While augur was initially designed to process viral sequence data, we have extended it to work with bacterial data. Genome evolution and spread of bacteria differs from viruses in several important ways:
- genomes are much larger, but only a small fraction of sites are variable
- bacteria often gain or loose genes via horizontal transfer
- drug resistance determinants and virulence factors often reside on plasmids or other mobile elements.
The latter two complications are not an issue for Mycobacterium tuberculosis (MTb) and we will focus our analysis here on MTb. The biggest difference in the analysis workflow is that sequence data typically doesn't come as a collection of sequences in fasta format, but as a list of differences relative to a reference sequence.

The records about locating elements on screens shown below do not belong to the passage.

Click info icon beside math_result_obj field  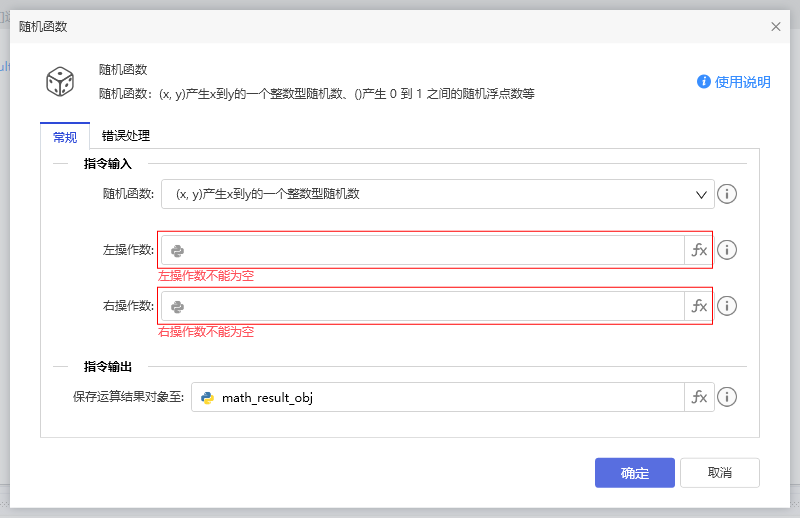pyautogui.click(x=728, y=397)
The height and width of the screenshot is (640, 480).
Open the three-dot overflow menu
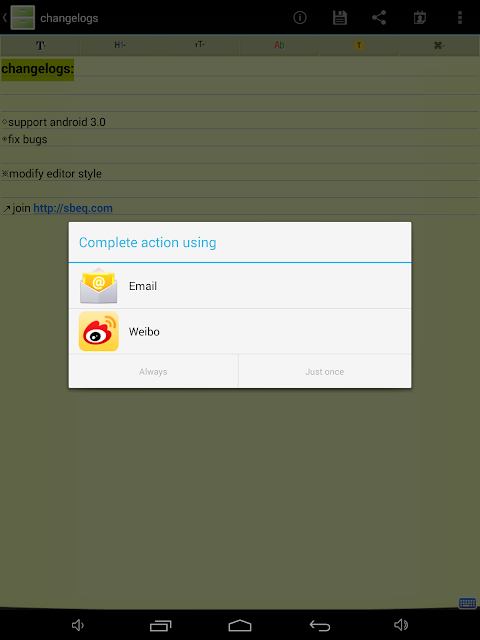point(460,18)
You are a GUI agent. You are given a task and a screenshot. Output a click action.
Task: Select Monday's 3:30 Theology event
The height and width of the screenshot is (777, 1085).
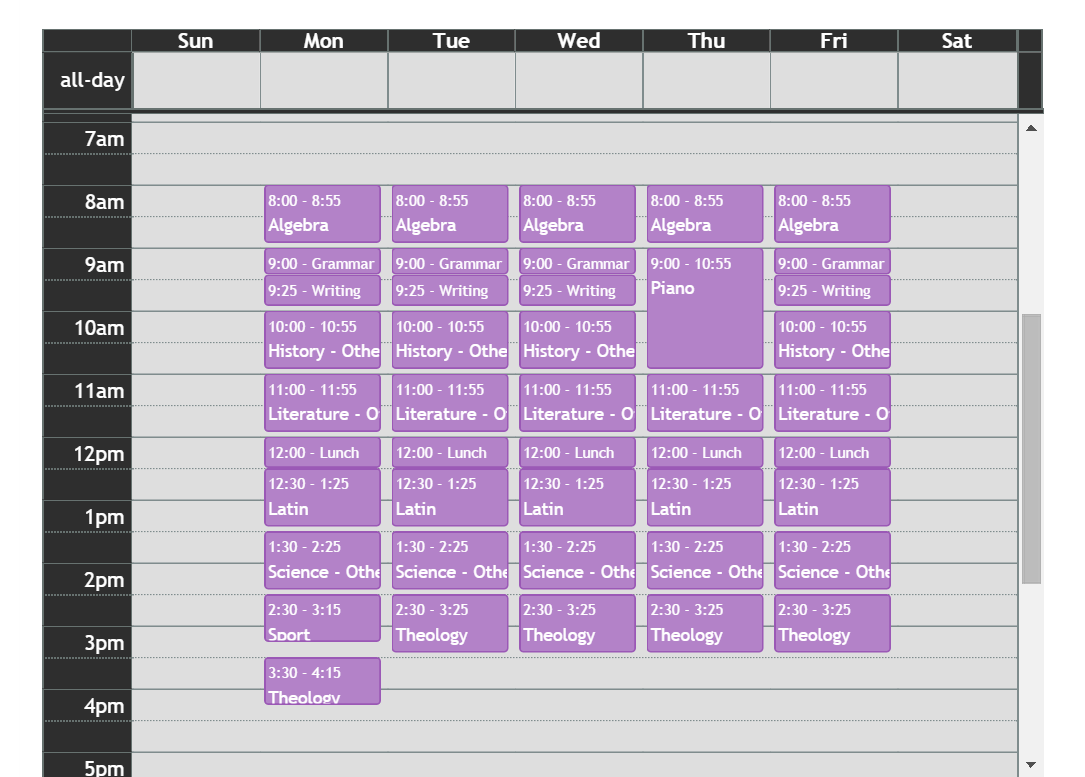coord(322,681)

These difference are typically stored in VCF format. The basic structure of VCF is the following
#CHROM POS ID REF ALT QUAL FILTER sample1 sample2 sample3 1 143 x G A 29 PASS 0 1 0 1 173 y T A 3 PASS 0 0 1 ...
Each row corresponds to a variable position and specifies the reference allele (REF) and the variant allele (ALT). Each sample corresponds to a column that contains information on whether the sample has the reference allele or the variant allele at this position. (The actual file is a lot more complicated than this example and contains all sorts of quality and filtering information).
Besides using different input files, the basic augur workflow is pretty similar for bacteria and viruses. A step-by-step tutorial for MTb data is available on the nextstrain website.